Tan pronto se produjo la caída del muro de Berlín, se dio la impresión de una Europa indefectiblemente unida, libre de amenazas habituales a su sistema de valores y con unas perspectivas de concordia duradera –hasta no hace mucho tiempo, aquello más que una posibilidad, era un logro–. La anexión unilateral de Crimea por parte de Rusia en marzo de 2014 alteró el estado de cosas que en definitiva condujo a la guerra de Ucrania. Sin duda las naciones de Occidente, con Estados Unidos a la cabeza, poseen mayores activos económicos y militares que la Rusia en conflicto con Europa –también mejores capacidades y alcances para una acción política y diplomática–. Sin embargo, los hechos demuestran que Rusia ha dispuesto de mayor capacidad de acción en función del cumplimiento de sus intereses estratégicos. Todavía persiste la amenaza de una consecutiva desarticulación territorial de Ucrania en beneficio de la Rusia invasora, lo que sin duda complica el desafío de Occidente y de su política exterior. Una imagen trágica que desdobla el choque entre Occidente y la Rusia que devela un ímpetu revisionista y anacrónico, así como objetivos muy claros y para ella relativamente alcanzables.

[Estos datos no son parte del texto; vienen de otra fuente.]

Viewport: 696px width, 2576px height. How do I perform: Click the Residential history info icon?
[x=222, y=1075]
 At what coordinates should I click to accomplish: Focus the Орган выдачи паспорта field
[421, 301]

Así las cosas, aquella paz que parecía asegurada en la hegemonía norteamericana de vuelta de siglo, empieza a mostrarse distante, aunque para algunos ya es inalcanzable. Una crisis que por lo visto ha tomado por sorpresa a los principales líderes de Occidente, quienes aún se esfuerzan en unificar acciones en resguardo de los valores que venimos comentando. Lo que ya no ofrece la menor duda para los europeos y sus aliados norteamericanos, es la necesidad de una política exterior de consenso y plenamente compartida, tanto como de una eficaz defensa –en el mismo terreno y para desmarcarla del tema puramente ideológico– de los intereses comunes. Por algo han dicho sus líderes que defender a Ucrania es esencial para todo Occidente –se insiste en la idea de una soberanía estratégica que a todos concierne por igual–.

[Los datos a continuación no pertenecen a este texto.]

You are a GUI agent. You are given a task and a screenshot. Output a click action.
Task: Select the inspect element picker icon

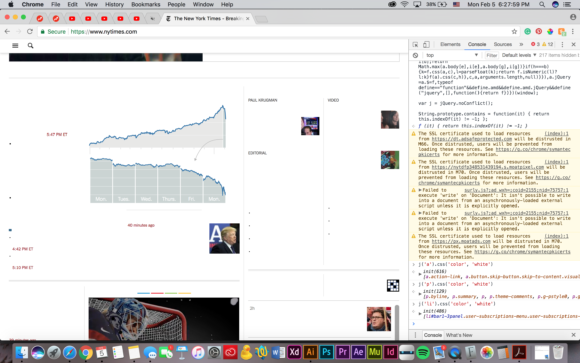[x=415, y=44]
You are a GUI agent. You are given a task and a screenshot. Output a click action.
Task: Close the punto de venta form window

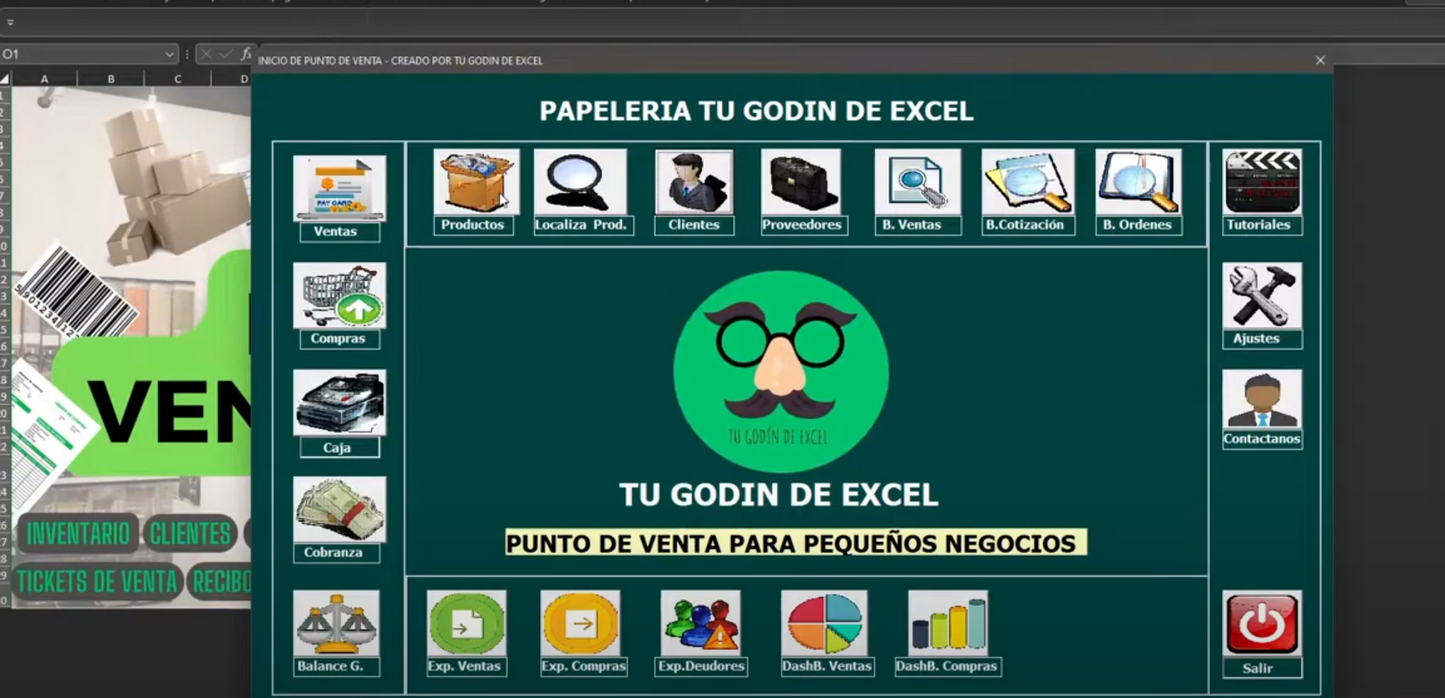pos(1320,60)

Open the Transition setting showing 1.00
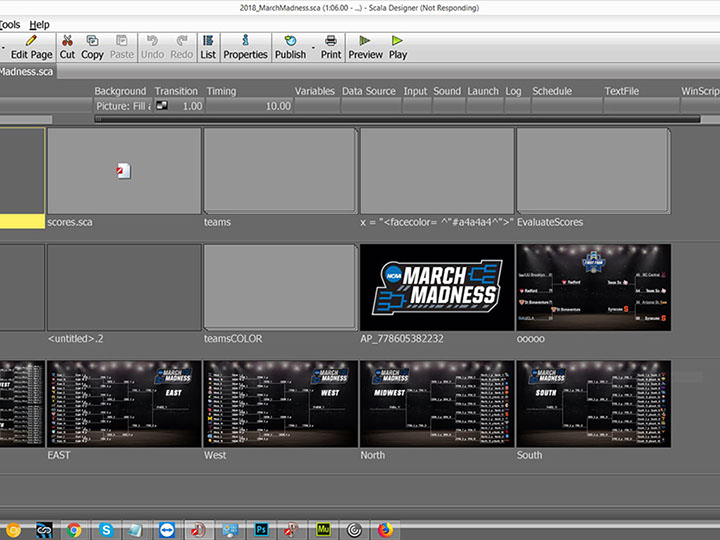pyautogui.click(x=178, y=106)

Pero hay algo más que configura el desafío que hoy enfrenta el sistema de valores de Occidente. Se trata no solo del pensamiento único a que hicimos referencia en líneas anteriores, sino también de la nombrada “corriente identitaria” o la doctrina que se sustenta en el nacionalismo étnico –no olvidemos el altísimo costo que pagaron las naciones de Occidente en la Segunda Guerra Mundial–, y que hoy promueve el localismo paradójicamente conjugado con una visión plurinacional –en el sentido etnográfico del término, como se ha visto–. Sobre ello, podríamos ampliar en una futura entrega para este mismo espacio –también se añaden las cuestiones de género y las creencias religiosas–. Por ahora, los países de Europa, Estados Unidos y las naciones hispanoamericanas han sido terreno propicio para el nuevo desarrollo de un pensamiento único que erosiona las bases de la democracia y de la inteligencia cristiana, y que por tanto amenaza la estabilidad política y económica, como demuestran los hechos. ¿Será que ese mismo liderazgo que en apariencia sostiene la tesis de una soberanía estratégica para asegurar la paz, ha caído en cuenta de cómo insurgen en nuestro propio viraje de suyo radical, esas ideas y actitudes contrarias al destino histórico que nos incumbe?